Ben Umstead - East Coast Editor
2012 marks my fourth year at ScreenAnarchy. It has been an absolute pleasure to watch the site grow into the behemoth it is today. Despite its size, what really pleases me is how tight-knit we are as a community of film enthusiasts. I've met only a handful of my colleagues, but I consider everyone here a friend. I look forward to where 2013 will take all of us at ScreenAnarchy. As for me personally, I was very humbled when, last fall, I was asked to join the editorial staff. It's been a great learning experience and I thank my fellow editors for their support. As for the films themselves, well... as I am sure it is with all of you, some of the most important films one sees during the year are older flicks: classics to catch, hidden gems, waves, eras and directors to snuggle up to. In this regard 2012 was a watershed year. My favorite theatrical outing was last spring at Brooklyn's reRun Gastropub cinema for a screening of Vera Chytilova's Daisies - a personal fave, made all the better with a little whisky! The Czech New Wave is not to be totally outdone by my current obsession with films from the Berlin School. Angela Schanelec's 1998 film Places In Cities was the single best film I saw in 2012. I encourage any curious souls out there to take the time to track it down. Well worth it for fans of minimalist, adolescent drama. Interviewing Barbara actress Nina Hoss was also a highlight.

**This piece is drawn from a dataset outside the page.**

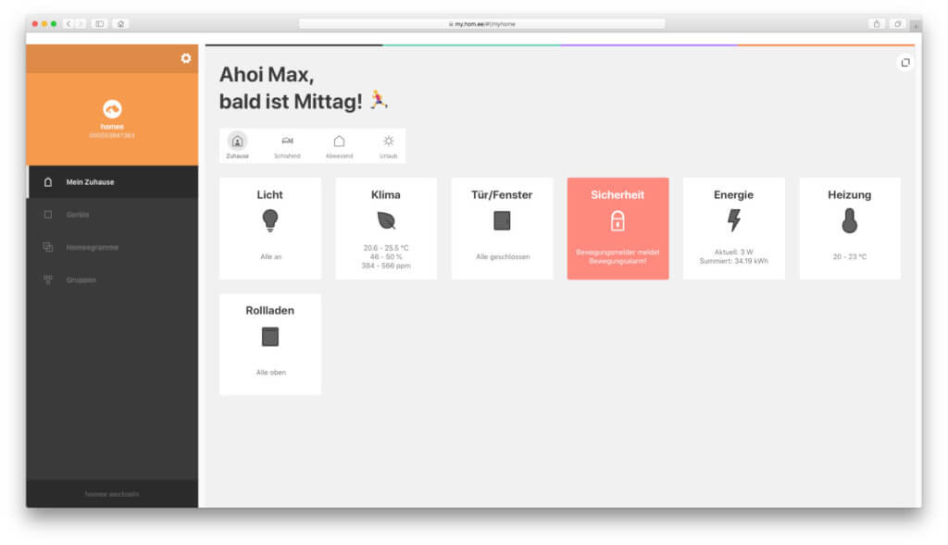The image size is (948, 545).
Task: Open the Klima leaf icon
Action: [386, 222]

Now a word of advice: If you ever find yourself having a bite to eat with the creators of the deconstructionist horror film Resolution, order the biggest plate of chicken wings you possibly can. Co-director Aaron Moorhead eats a lot.
Ard Vijn - Contributing Writer
For me, 2012 was a year where I felt a strange disconnect between me and Cinema in general. I love both the big blockbusters and the happy obscure discoveries alike, but with distribution channels being what they are it's becoming quite difficult to catch it all. The big cinema chains seem ever more desperate in their programming, while the smaller ones cannot always cater to their market. The future of films on discs, as a viable release platform be it DVD or Blu-ray, is openly questioned as well. And technological changes seem to have ended 35mm as we know it: undoubtedly the end of an era. Whatever the reason, my top 10 this year contains some films which I feel wouldn't have made the cut in other years. Are films losing their allure for me? I hope not.
On the other hand, in 2012 I managed to interview two of my longtime heroes: Miike Takashi and Tsukamoto Shinya. I visited my first film set and got quoted in a theatrically shown movie trailer (yes, I'm vain enough to call that a major event). I felt more interested in the production side of Cinema than ever before, even though the end results generally didn't exalt me much.